--- Begin Extracted text ---
Comics: 2000AD Prog 2073 - Reviewed

We reviewed 2000AD Prog 2073

For those who are unaware of 2000AD, it is a British anthology series that features several different stories from different writers and artists in each issue. The company 2000AD has been around for over 40 years and is probably best known for introducing us to the character Judge Dredd and his violent futuristic world. This issue contains seven stories that feature Judge Dredd, Jaegir, Future Shocks, Sinister Dexter, Anderson, Psi-Division, Judge Fear, and Strontium Dog, with a cover from Greg Staples. What's so great about this issue is that it features an all-new set of stories, making it the perfect jumping on point for new readers.

The first story is “Judge Dredd: Fit for Purpose” and was written by Rob Williams, illustrated by Chris Weston, colored by Dylan Teague, and lettered by Annie Parkhouse. Judge Dredd is the fiercest of all of the Judges, one of many trying to prevent total anarchy in Mega-City One, 2140 AD. Being such a tough Judge, leaves you with a limited number of allies. One of Dredd's main allies is Gerhart, a member of the SJS (internal affairs), who is set to be judged of his worthiness to remain on duty. Dredd is called in to provide evidence, which could also potentially put himself in danger. Weston's drawings do resemble the superhero look that you would expect from one of the major comic book companies, but there is enough of a difference to make it look distinctly like the 2000AD style. There is a great deal of action and intricate details with the environments, along with good facial expressions. The colors from Teague are what you might expect from a typical comic these days, but it does complement the art well.

The second story is “Jaegir: In the Realm of Pyrrhus” and was written by Gordon Rennie, art by Simon Coleby, colored by Len O'Grady, and lettered by Ellie De Ville. Jaeger is part of the Nordland State Security Police, sent on a mission with her team to Nu Earth where there is a war going on against Southern forces. The story is short, but filled with tons of action both in space and on the planet. Coleby's art is terrific, with heavy black shading and highly detailed spaceships. The colors from O'Grady are filled with subdued purples, yellows, blues, and greens. This is definitely a story in which I cannot wait to see what's going to happen next.

Next is the complete story “Future Shocks: Freedom Wears Faces” and was written by James Peaty, illustrated by Dylan Teague, and lettered by Simon Bowland. These stories are kind of similar to Black Mirror episodes, unusual cautionary tales set in a strange futuristic society. This tale is no different. Teague's art is what shines through in this tale, with only one page having any actual color. The rest of the pages are black and with grey shading, putting an wonderful emphasis on the actual details and style of the art.

The fourth story is “Sinister Dexter: The Salad of Bad Cafe” and was written by Dan Abnett, illustrated by Steve Yeowell, colored by John Charles, and lettered by Ellie de Ville. The story involves Finnigan Sinister and Ramone Dexter, the best hitman in the future city of Downlode, hanging out in a diner while they wait for their next target. The art is very cartoony and similar to something like the classic newspaper comics, with 9 panels on each page except for the first page. It is primarily devoted to the two characters and their banter while hanging out at the table while they wait for their mark.
--- End Extracted text ---
--- Begin Available data ---
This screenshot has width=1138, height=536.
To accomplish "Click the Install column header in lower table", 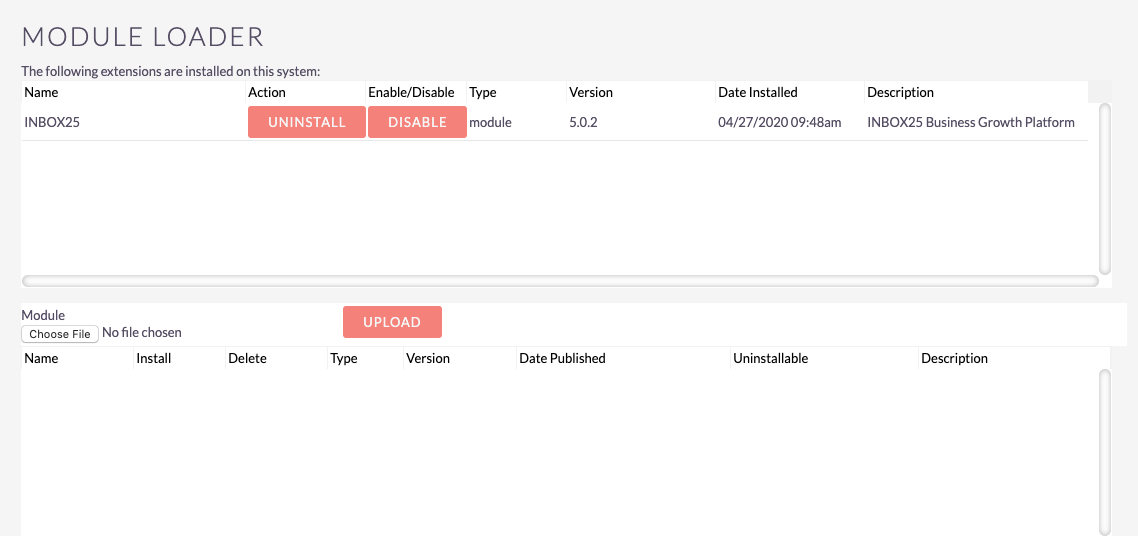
--- End Available data ---
# What to work on
(a) In the 2000AD review, give everything from "For those who" down to "for new readers." again, putting "compilation" in place of "anthology".
(b) Using the 2000AD review, decide whether each statement agrees with it, answering yes or no and quoting the words that settle it: (i) Gordon Rennie wrote the Jaegir story. (ii) Every page of "Future Shocks: Freedom Wears Faces" is in color. (iii) The Sinister Dexter story has 9 panels on every page, the first page included.
(c) Translate this sentence from the 2000AD review into Spanish: "Coleby's art is terrific, with heavy black shading and highly detailed spaceships."

# Responses
(a)
For those who are unaware of 2000AD, it is a British compilation series that features several different stories from different writers and artists in each issue. The company 2000AD has been around for over 40 years and is probably best known for introducing us to the character Judge Dredd and his violent futuristic world. This issue contains seven stories that feature Judge Dredd, Jaegir, Future Shocks, Sinister Dexter, Anderson, Psi-Division, Judge Fear, and Strontium Dog, with a cover from Greg Staples. What's so great about this issue is that it features an all-new set of stories, making it the perfect jumping on point for new readers.

(b)
(i) Yes: "written by Gordon Rennie"
(ii) No: "with only one page having any actual color"
(iii) No: "with 9 panels on each page except for the first page"

(c) El arte de Coleby es magnífico, con un sombreado negro intenso y naves espaciales muy detalladas.